### REQUIRED WORK
Can you reproduce every line of the records below verbatim, omitting the pictures?

### RECORD EXTRACTS
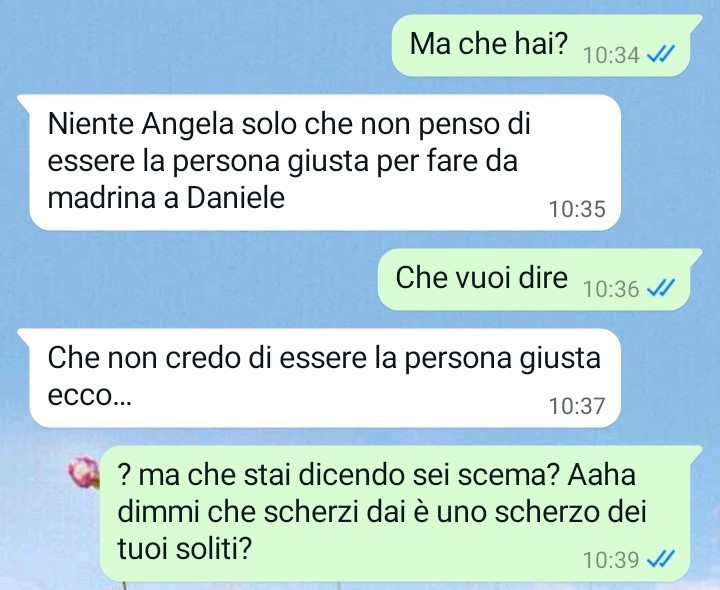Click the name 'Daniele' in the message
Viewport: 720px width, 590px height.
(236, 198)
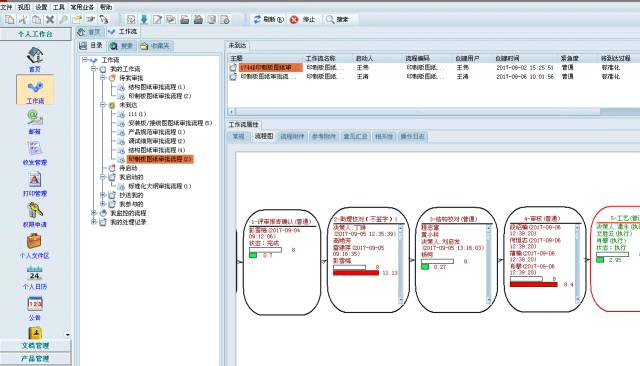The height and width of the screenshot is (366, 640).
Task: Open the 邮箱 mailbox sidebar icon
Action: pyautogui.click(x=35, y=122)
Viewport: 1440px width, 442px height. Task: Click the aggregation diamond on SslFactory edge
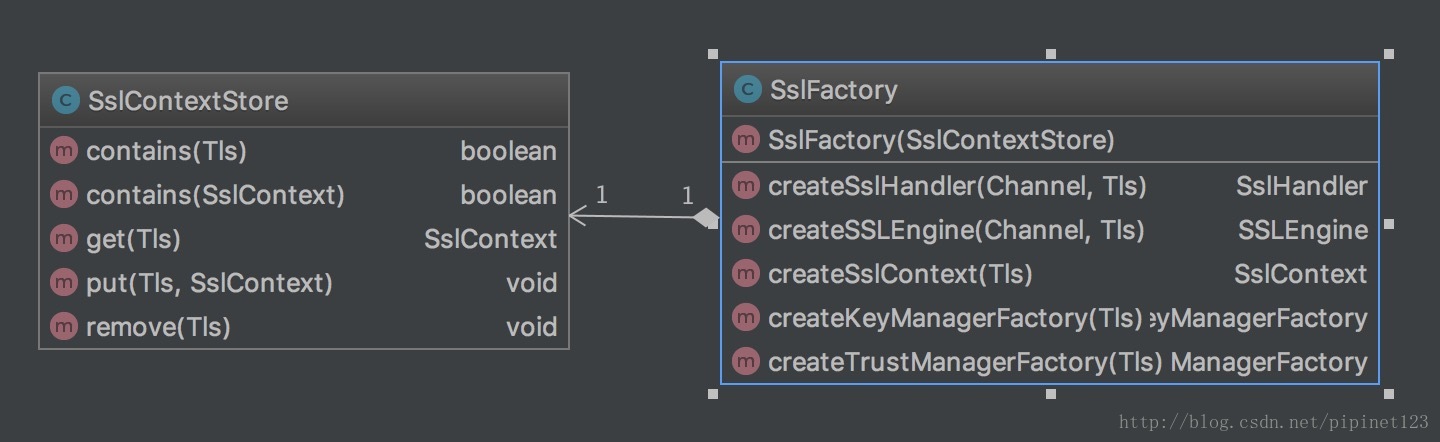click(x=707, y=217)
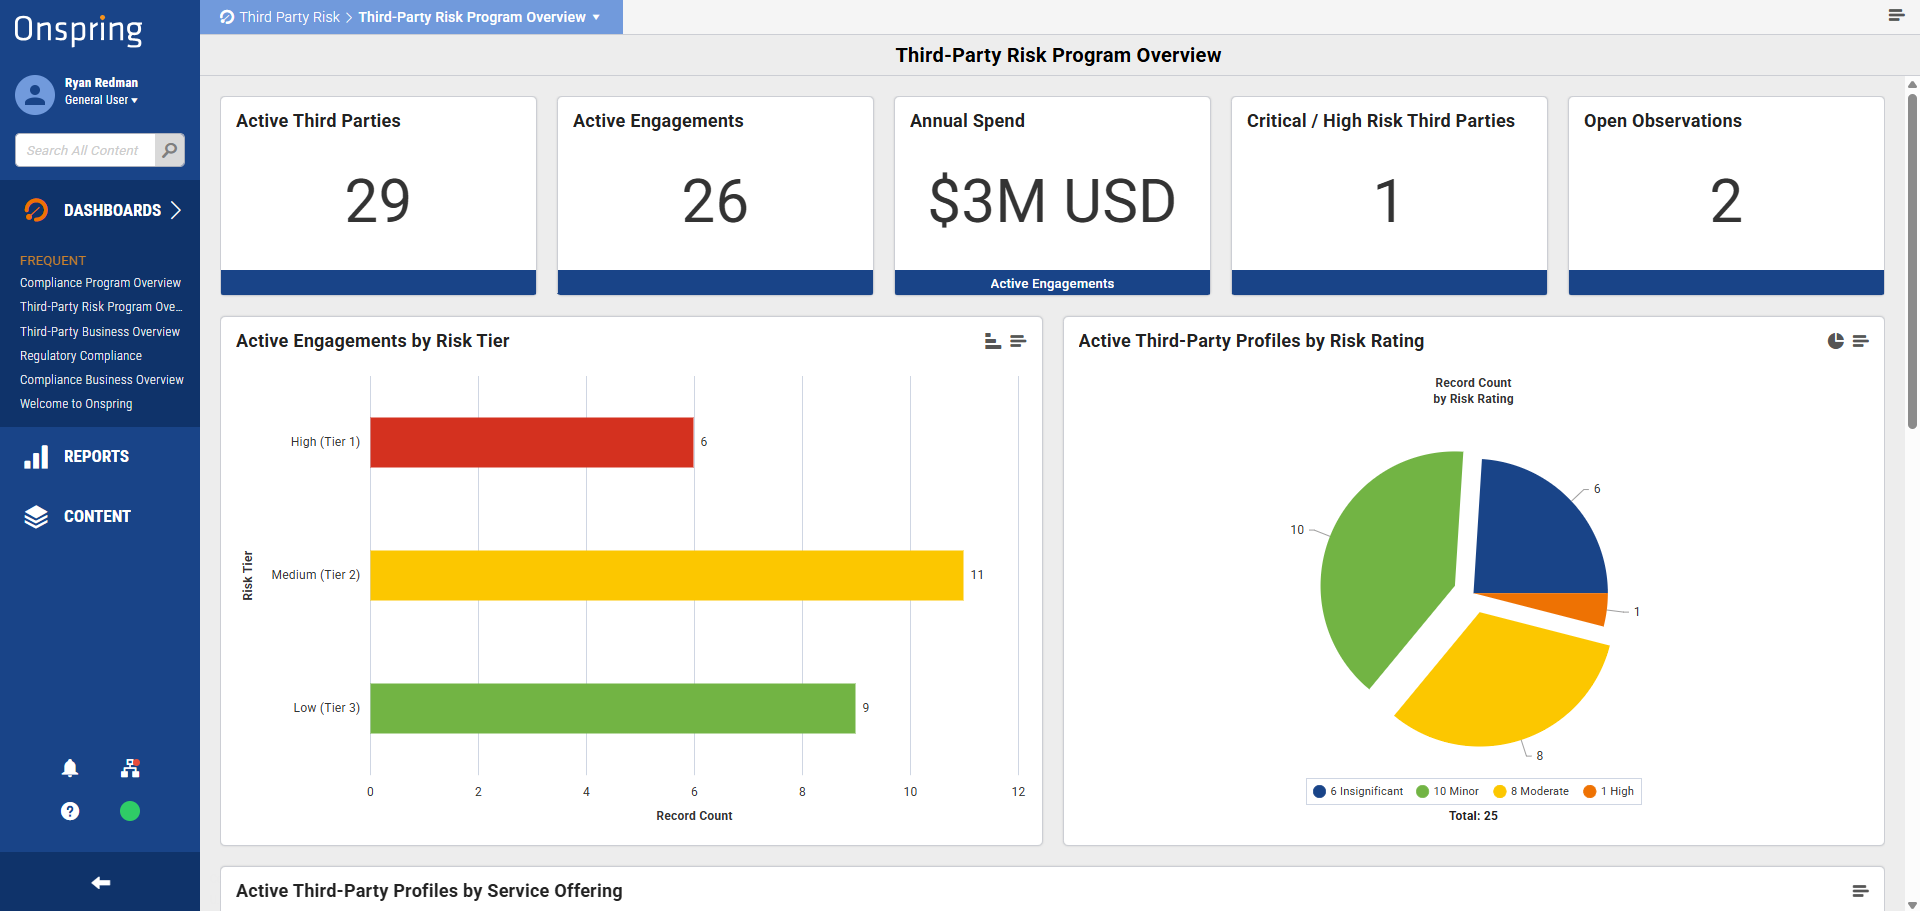Viewport: 1920px width, 911px height.
Task: Open Risk Tier chart options menu
Action: [x=1018, y=341]
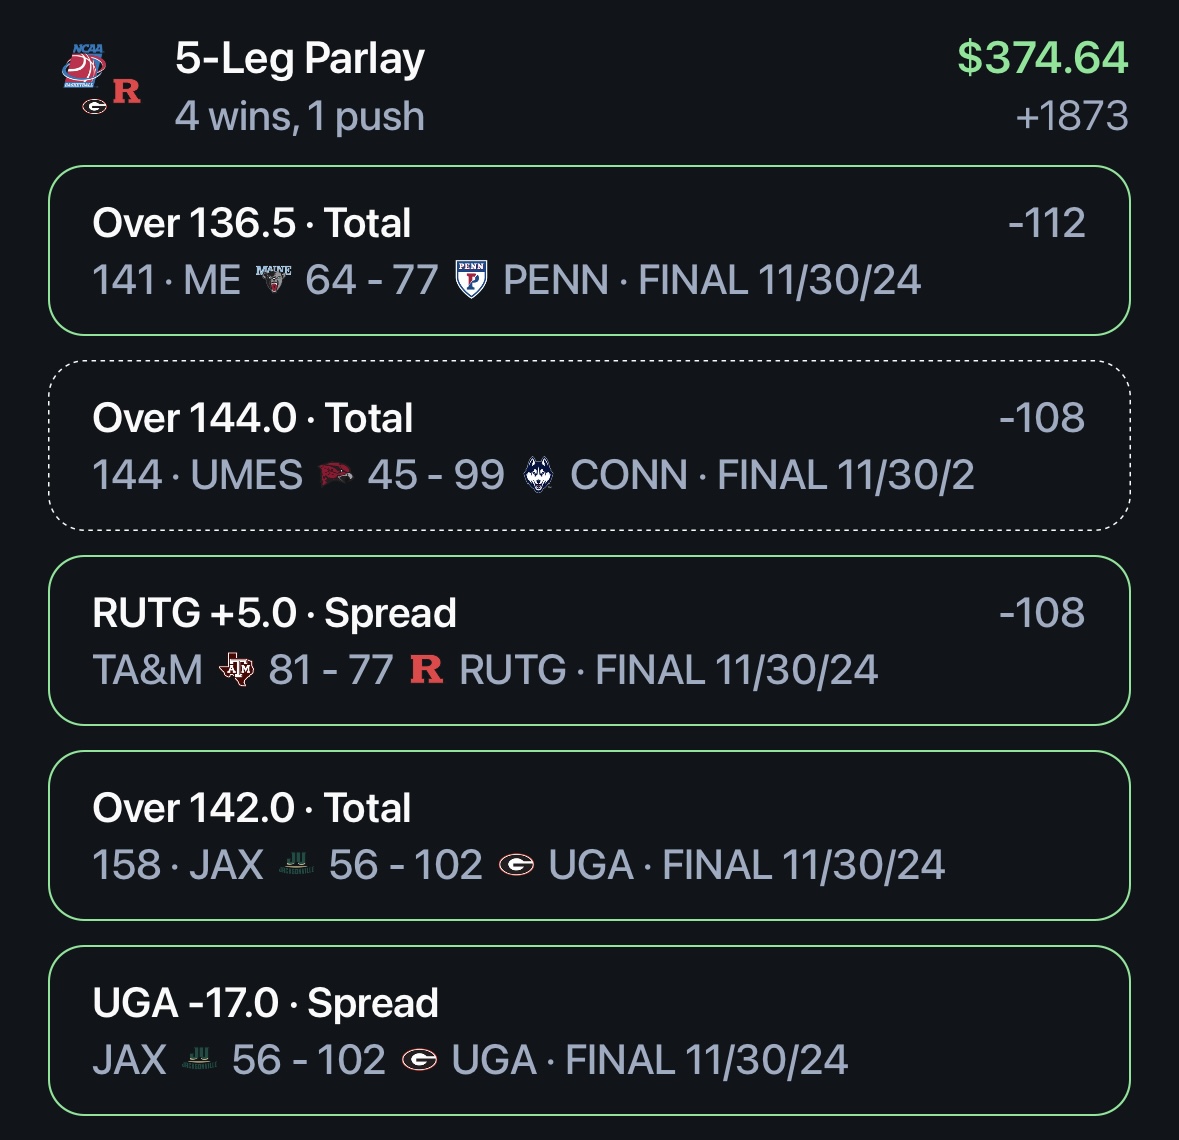Click the small Georgia G logo in header
This screenshot has width=1179, height=1140.
click(94, 107)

### RESPONSE TO THE EXERCISE
Click the name 'Daniele' in the message
Viewport: 720px width, 590px height.
(236, 198)
The height and width of the screenshot is (366, 640).
Task: Open the 邮箱 mailbox sidebar icon
Action: pyautogui.click(x=35, y=122)
Viewport: 1440px width, 442px height. Task: Click the aggregation diamond on SslFactory edge
click(x=707, y=217)
Viewport: 1920px width, 911px height.
Task: Open Risk Tier chart options menu
Action: [x=1018, y=341]
Click the small Georgia G logo in header
This screenshot has width=1179, height=1140.
click(94, 107)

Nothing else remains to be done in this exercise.